PLUS, my experience with the "Fusion Cell" Re-Evaluation is that they are doing a form of TDRL type re-evaluation. Their re-evaluation is based upon the DAY you are with THEM, and they are NOT diagnosing you at how you were at the time you went through the original mis-diagnosis time frame when you went through the IDES process for all your MH issues. They tell you they have read your psych records, spent hours doing so, then STILL refuse to accept civilian records you bring with you KNOW they don't have due to HIPPA, and then they evaluate you as to how you are that very day you see them.

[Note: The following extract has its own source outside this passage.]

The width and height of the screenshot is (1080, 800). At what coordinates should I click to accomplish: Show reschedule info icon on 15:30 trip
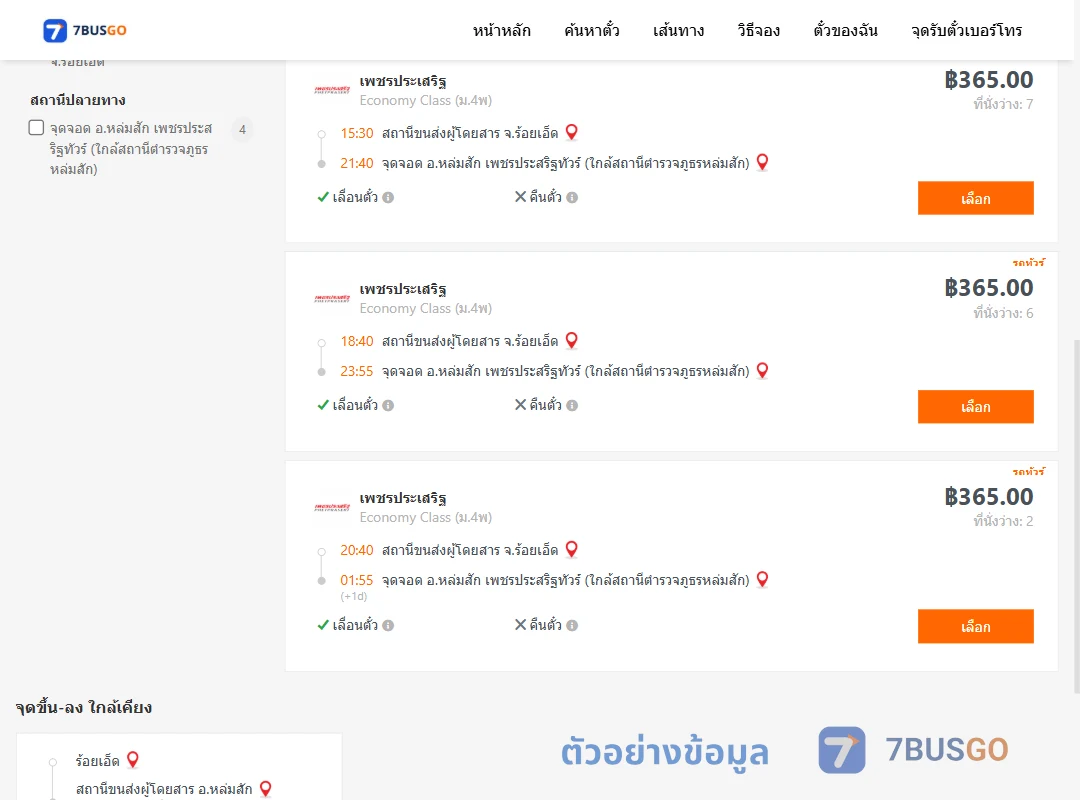point(388,198)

Another issue added to the mix.

Finally, IF you do get a diagnosis of something anywhere close to accurate, then good luck on the wait time it will take to add it to your Army rating, PULHES, and retirement paycheck. I'm due to discharge in 2 weeks, so I will have to go through the PEBLO/ARMY approval wait time, the BCMR wait time, the VA wait time, and the DFAS wait time before I ever see the additional rating dollars on my retirement pay. Could be another 18 months for this additional diagnosis to make any monetary difference to me. And if it does make a little difference, it will be retro, but without interest for all the months of time waiting for it.

Holy Cow!

I am glad I did go through the Fusion Cell process. It was the principle of it that mattered more to me when the Army screwed me over the first time out of ALL MH issues. The Army will also have to change my Permanent Profile PULHES from an "S" 1 to an "S" 3. At least they finally picked one of three diagnosises that was somewhat correct this time - and though low-balled - at least they hit the paper target this time - though still outside any countable mark.

v/r,
nwlivewire
 
This was the VA exam. I was being seen (and still am) by Army behavioral health. The Army diagnosed me with adaptive disorder and depressed mood but the VA was much more in depth and accurate in my opinion. I am in the IDES process.

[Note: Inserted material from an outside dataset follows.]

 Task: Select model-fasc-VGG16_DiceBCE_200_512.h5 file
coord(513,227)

What is throwing me of between the 30 and 50% rating is that the 50% rating has panic attacks listed in it, which I have periodically, and the 30% rating does not. The 30% description is closer to my symptoms but then you throw in the panic attacks and it's closer to 50%...I guess it's a grey area and could go either way...who knows.

Sgt Bob,
I was diagnosed with MDD, Chronic, Moderate by the VA 8 years after discharge with a service connection. They gave me 50%. Hope this helps.

Art
 
Thanks for the feedback guys.
 
I have my C&P Mental Health exam by the VA coming up soon just wanted to know how is the exam? Just wanted to know what to expect.
 
I have my C&P Mental Health exam by the VA coming up soon just wanted to know how is the exam? Just wanted to know what to expect.
This thread is four years old. I recommend starting your own new thread tell us about yourself what branch of service, active reserve or guard, what are your diagnosis and symptoms, etc. the more details you give the better we can guide you.